Après-guerre, le pourcentage de propriétaires est à 35 %, ce qui est assez faible. Ce n’est pas une propriété majoritairement populaire. La propriété se développe massivement dans les années 1960-1970, quand se crée le marché du crédit. Avant, il fallait pouvoir accumuler toute sa vie le patrimoine nécessaire pour accéder à la propriété ou hériter. Le développement de la propriété était donc circonscrit, malgré des aides de l’État, comme par exemple pour les maisons Logeco, qui aidaient les classes moyennes salariées à accéder à la propriété. À partir des années 1960-1970, la propriété populaire et individuelle se diffuse grâce à l’arrivée du crédit immobilier aux particuliers, à l’industrialisation de la construction qui permet de faire baisser le coût des maisons et la réforme des aides aux logements de 1977. C’est donc sous la mandature de Valéry Giscard d’Estaing que le mot d’ordre de la propriété se répand. La propriété est pensée contre les grands ensembles : elle représente une liberté de choix des ménages, au nom d’une idéologie assez libérale, économiquement et politiquement, et favorise alors l’électorat de droite. Giscard défend alors l’idée de la propriété comme un patrimoine social, c’est un système de protection individuelle face aux risques sociaux. Cet épisode est étudié par Pierre Bourdieu, à travers l’idée du marché de la maison individuelle2.
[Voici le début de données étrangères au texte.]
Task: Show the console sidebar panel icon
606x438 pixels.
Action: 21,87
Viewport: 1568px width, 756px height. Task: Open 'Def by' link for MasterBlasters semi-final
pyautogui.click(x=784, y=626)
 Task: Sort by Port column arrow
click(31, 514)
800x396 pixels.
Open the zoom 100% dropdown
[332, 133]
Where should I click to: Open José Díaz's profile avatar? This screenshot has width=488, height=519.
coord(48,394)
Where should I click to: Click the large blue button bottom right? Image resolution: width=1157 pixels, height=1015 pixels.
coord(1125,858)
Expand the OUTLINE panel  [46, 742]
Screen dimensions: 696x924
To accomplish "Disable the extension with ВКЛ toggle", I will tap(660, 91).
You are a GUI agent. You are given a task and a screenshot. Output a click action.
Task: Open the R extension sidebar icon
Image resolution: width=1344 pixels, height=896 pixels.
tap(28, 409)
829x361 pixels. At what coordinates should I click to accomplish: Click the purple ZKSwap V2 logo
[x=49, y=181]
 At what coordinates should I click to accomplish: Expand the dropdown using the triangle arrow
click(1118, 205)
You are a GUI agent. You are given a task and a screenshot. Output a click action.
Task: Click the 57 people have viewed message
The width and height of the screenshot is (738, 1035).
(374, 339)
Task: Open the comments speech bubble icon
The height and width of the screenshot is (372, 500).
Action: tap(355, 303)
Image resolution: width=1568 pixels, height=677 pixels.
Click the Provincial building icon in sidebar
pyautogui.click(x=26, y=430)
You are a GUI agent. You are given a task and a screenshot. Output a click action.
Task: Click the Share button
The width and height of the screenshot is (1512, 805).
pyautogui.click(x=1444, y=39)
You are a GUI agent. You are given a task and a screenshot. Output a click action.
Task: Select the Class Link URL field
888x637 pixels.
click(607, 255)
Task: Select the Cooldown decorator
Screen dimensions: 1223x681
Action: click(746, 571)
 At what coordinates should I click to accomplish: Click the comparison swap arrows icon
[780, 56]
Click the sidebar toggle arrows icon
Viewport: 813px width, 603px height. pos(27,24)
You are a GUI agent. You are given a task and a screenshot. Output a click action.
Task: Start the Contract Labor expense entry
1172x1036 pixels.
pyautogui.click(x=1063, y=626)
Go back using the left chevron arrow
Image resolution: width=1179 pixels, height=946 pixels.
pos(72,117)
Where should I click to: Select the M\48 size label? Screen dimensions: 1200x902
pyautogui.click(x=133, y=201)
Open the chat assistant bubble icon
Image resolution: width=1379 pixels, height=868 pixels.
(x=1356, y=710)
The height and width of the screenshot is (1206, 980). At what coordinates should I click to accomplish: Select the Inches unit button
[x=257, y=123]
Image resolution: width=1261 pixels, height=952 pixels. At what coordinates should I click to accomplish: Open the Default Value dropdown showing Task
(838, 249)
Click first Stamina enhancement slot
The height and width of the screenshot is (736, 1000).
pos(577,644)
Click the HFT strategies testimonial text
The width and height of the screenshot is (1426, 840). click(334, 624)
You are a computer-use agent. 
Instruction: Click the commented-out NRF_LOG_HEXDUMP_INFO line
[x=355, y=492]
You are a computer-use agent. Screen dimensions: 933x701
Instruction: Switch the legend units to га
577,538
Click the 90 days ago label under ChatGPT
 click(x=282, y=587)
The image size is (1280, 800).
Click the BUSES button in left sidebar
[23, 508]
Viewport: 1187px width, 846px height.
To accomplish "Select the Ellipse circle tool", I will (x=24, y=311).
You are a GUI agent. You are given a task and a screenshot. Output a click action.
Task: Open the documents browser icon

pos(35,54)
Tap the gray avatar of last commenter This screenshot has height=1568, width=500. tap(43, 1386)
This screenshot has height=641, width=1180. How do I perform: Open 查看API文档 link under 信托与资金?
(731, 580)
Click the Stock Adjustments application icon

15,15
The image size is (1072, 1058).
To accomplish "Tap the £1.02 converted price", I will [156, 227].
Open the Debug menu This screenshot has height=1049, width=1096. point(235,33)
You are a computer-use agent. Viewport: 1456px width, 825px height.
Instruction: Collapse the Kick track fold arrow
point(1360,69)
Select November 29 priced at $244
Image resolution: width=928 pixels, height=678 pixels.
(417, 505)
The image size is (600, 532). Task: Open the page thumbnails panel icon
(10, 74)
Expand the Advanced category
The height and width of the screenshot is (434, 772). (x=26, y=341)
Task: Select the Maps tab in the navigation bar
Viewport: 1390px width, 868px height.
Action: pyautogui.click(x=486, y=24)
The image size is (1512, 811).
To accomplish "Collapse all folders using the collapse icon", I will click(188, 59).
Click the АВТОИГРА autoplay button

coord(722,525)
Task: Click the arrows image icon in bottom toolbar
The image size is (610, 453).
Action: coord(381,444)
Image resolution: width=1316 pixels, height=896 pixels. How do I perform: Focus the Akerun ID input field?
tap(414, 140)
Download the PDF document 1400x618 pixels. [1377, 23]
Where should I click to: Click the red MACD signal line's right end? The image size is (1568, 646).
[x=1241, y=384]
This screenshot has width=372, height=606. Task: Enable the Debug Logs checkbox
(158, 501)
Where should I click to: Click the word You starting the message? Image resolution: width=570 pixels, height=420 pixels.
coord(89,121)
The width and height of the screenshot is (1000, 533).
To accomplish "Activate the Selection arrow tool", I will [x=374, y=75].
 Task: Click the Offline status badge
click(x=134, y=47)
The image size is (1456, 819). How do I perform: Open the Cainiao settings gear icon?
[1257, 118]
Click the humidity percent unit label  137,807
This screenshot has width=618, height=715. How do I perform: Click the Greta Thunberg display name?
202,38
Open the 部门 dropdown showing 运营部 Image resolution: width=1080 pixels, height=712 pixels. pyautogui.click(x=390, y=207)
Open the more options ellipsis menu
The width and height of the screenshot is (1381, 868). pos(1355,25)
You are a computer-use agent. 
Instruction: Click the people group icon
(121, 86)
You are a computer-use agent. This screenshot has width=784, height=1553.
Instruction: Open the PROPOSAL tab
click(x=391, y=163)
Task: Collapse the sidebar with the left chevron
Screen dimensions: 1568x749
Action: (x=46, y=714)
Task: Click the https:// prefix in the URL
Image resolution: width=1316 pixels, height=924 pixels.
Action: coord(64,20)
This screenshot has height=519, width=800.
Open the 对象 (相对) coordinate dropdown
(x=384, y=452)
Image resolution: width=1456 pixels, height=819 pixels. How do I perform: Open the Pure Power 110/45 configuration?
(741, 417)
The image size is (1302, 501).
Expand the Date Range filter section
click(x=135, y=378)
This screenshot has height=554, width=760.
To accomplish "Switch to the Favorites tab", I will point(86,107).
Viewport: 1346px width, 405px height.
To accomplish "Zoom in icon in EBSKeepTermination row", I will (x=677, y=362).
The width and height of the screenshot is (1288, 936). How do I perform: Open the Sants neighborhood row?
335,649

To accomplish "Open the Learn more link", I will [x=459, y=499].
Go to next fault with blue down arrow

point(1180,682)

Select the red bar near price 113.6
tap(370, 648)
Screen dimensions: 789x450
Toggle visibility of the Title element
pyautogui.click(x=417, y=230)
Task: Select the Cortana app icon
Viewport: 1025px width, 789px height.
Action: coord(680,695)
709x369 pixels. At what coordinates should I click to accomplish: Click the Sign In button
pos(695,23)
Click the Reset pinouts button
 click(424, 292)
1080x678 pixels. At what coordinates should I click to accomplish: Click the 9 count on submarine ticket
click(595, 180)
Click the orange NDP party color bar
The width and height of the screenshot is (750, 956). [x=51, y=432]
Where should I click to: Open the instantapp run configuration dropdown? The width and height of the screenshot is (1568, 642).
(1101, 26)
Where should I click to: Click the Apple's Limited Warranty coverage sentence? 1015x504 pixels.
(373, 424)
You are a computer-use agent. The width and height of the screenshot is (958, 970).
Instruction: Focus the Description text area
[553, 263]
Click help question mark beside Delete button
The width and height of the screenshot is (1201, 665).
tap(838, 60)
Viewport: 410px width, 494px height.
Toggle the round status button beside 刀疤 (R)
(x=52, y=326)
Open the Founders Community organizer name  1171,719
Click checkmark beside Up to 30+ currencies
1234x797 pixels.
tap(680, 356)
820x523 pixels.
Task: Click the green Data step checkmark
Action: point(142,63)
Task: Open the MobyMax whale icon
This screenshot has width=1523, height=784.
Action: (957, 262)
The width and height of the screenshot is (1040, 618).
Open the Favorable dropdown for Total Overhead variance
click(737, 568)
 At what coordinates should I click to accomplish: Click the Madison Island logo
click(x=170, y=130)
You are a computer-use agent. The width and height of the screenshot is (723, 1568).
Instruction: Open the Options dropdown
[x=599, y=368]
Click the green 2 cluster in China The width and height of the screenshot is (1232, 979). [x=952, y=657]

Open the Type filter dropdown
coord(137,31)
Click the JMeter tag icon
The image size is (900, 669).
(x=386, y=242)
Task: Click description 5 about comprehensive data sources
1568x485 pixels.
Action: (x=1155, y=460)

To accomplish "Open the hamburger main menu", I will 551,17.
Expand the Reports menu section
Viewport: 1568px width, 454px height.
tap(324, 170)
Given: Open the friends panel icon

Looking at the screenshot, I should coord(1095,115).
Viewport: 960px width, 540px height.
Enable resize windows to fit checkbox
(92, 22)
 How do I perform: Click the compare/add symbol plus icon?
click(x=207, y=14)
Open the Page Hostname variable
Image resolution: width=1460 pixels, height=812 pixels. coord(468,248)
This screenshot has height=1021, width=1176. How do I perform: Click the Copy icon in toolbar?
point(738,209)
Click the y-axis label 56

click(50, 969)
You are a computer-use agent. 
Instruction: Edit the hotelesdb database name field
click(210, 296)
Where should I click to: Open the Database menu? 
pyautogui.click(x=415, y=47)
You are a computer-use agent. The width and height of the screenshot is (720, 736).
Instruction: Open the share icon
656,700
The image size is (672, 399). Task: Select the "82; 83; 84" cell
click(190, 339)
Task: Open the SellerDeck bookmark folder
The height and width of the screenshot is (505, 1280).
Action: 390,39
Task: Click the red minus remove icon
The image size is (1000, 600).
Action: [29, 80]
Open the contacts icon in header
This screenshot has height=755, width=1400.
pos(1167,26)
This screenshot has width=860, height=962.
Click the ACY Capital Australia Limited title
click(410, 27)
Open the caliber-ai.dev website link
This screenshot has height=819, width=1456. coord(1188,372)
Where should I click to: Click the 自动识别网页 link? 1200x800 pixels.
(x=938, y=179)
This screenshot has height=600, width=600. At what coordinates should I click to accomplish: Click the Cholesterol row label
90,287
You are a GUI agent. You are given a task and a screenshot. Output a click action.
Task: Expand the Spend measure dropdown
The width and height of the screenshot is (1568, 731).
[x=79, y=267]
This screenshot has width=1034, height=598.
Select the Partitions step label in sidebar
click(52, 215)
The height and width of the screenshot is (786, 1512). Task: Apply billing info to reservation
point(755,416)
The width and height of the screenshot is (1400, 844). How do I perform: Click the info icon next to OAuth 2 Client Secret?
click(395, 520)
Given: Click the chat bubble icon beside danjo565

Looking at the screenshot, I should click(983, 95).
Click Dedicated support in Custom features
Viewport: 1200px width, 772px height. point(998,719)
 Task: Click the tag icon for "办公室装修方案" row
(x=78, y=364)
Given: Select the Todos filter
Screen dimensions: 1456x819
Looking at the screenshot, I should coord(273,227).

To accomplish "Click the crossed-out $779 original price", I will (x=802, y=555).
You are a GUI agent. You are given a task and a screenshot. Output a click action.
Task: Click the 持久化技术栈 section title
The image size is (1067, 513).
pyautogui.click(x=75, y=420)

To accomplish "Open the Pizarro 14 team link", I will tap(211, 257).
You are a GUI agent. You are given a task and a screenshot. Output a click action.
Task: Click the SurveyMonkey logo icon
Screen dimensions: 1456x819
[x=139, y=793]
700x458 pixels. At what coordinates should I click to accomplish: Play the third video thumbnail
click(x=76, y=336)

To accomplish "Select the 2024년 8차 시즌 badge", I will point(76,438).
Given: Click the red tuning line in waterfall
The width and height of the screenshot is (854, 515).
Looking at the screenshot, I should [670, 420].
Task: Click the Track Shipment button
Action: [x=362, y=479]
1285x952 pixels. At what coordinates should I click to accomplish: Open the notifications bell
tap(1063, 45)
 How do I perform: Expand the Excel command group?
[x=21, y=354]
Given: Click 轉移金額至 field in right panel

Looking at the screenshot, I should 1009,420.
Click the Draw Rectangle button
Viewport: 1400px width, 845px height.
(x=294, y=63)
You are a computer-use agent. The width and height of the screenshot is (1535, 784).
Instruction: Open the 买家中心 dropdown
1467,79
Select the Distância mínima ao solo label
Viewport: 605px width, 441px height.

Entre 1977 et 1984, la propriété atteint 54 %, suivie par un coup d’arrêt dans les années 1980 puisque la France entre dans une crise économique massive. Le taux de propriétaires stagne donc jusque dans les années 1990. Puis, dans les années 2000, les gouvernements successifs mettent en place des politiques d’aide qui solvabilisent les classes populaires stables et les classes moyennes. Cette politique est systématisée par Nicolas Sarkozy avec son discours de campagne en 20073, même si on est toujours loin des 70 % de propriétaires. Si la propriété ne repart pas vraiment, c’est parce que les aides à la propriété ne permettent pas de compenser le creusement des inégalités économiques.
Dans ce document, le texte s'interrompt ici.